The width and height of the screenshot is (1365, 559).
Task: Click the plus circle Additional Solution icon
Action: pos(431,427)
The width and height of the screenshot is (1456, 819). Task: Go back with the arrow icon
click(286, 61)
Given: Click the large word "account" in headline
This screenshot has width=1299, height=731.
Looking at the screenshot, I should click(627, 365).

=-=-=

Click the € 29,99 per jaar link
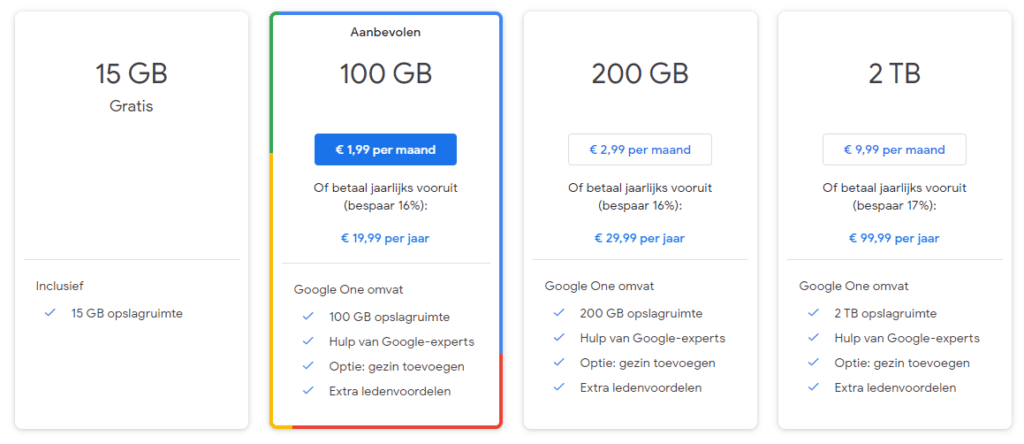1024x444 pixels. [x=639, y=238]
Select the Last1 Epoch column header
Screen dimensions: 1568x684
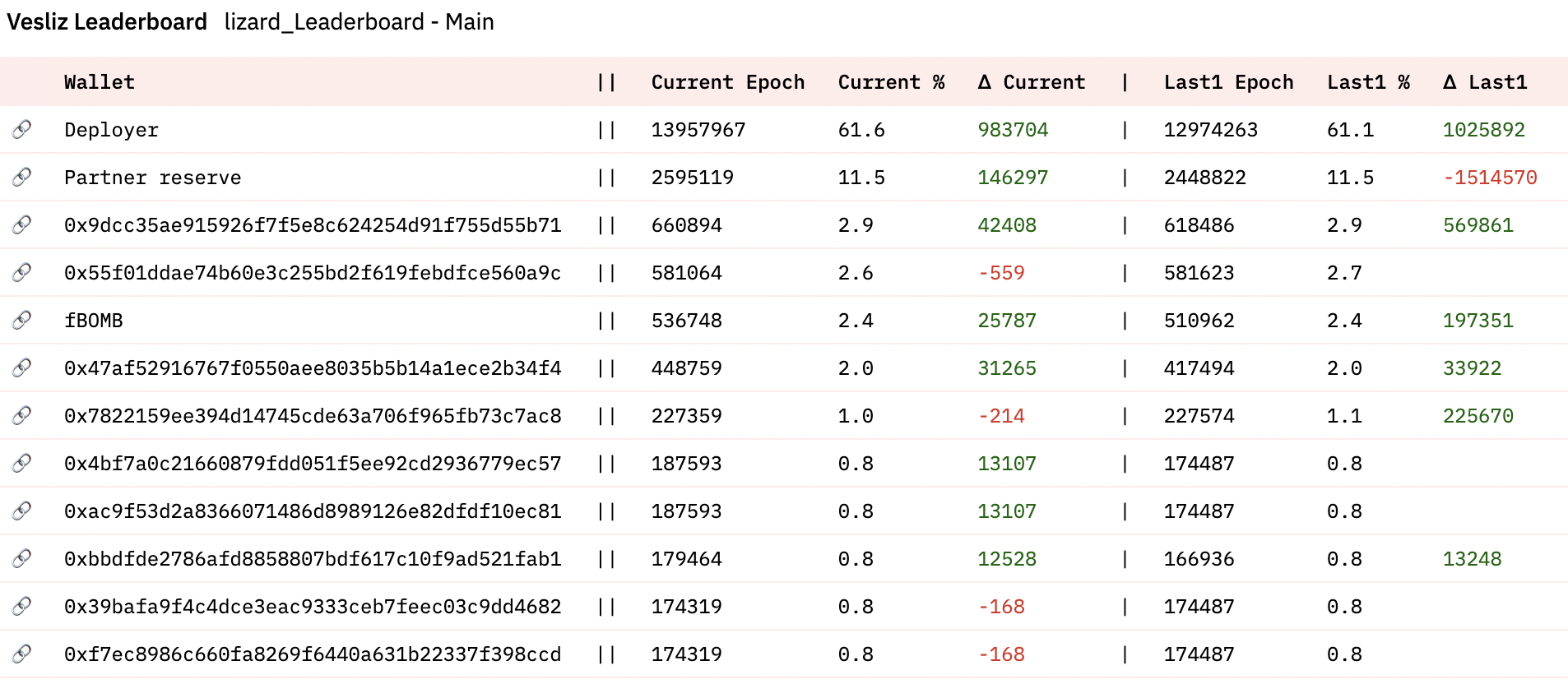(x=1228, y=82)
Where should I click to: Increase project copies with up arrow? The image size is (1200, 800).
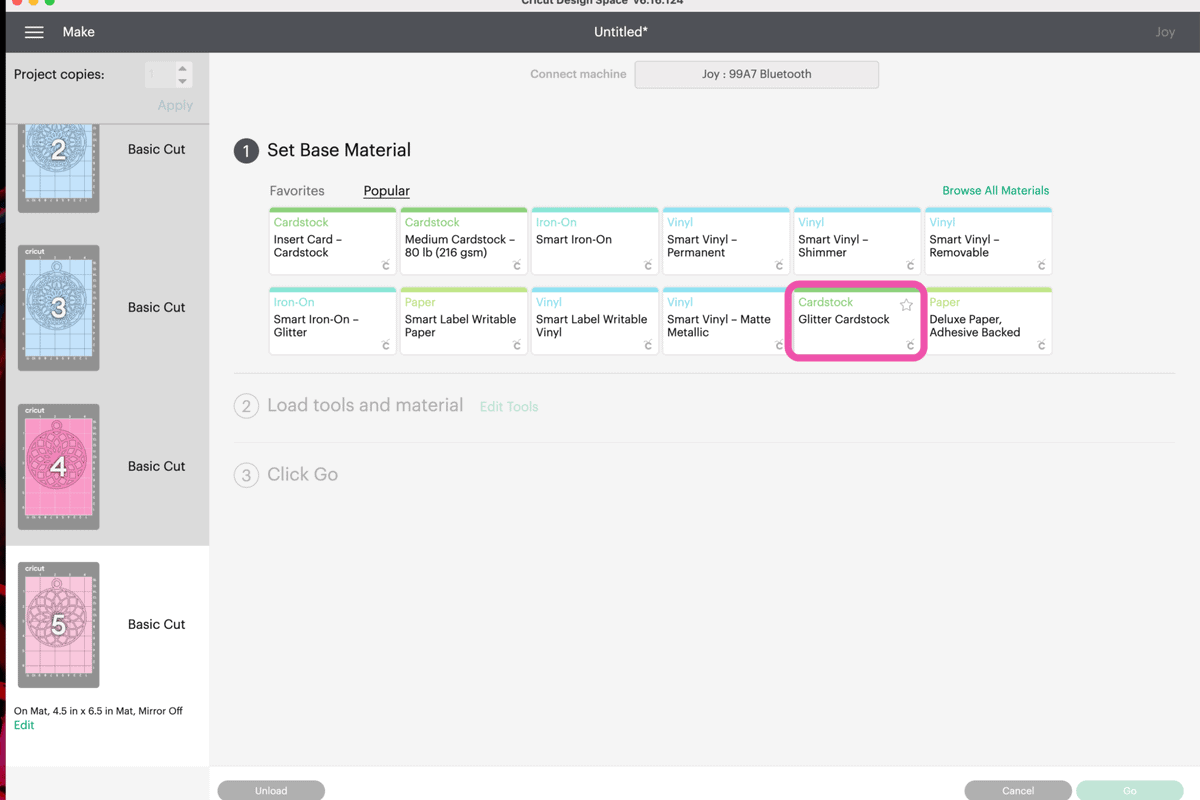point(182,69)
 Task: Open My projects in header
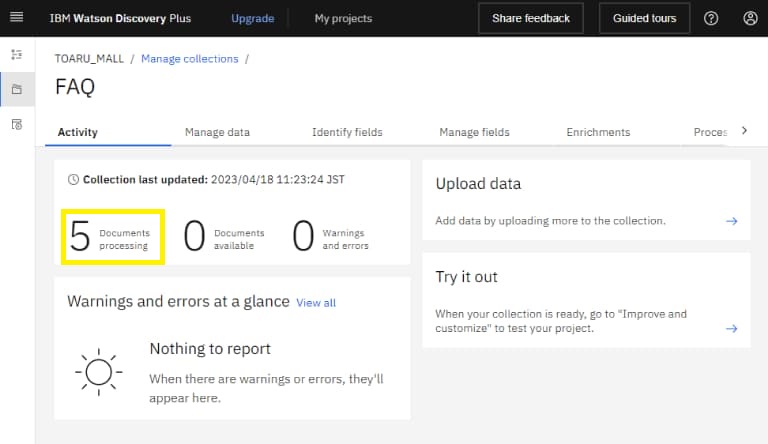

=-=-=

**What the task asks**
Report how many lines above include "header". Nothing else.

**Exercise solution**
2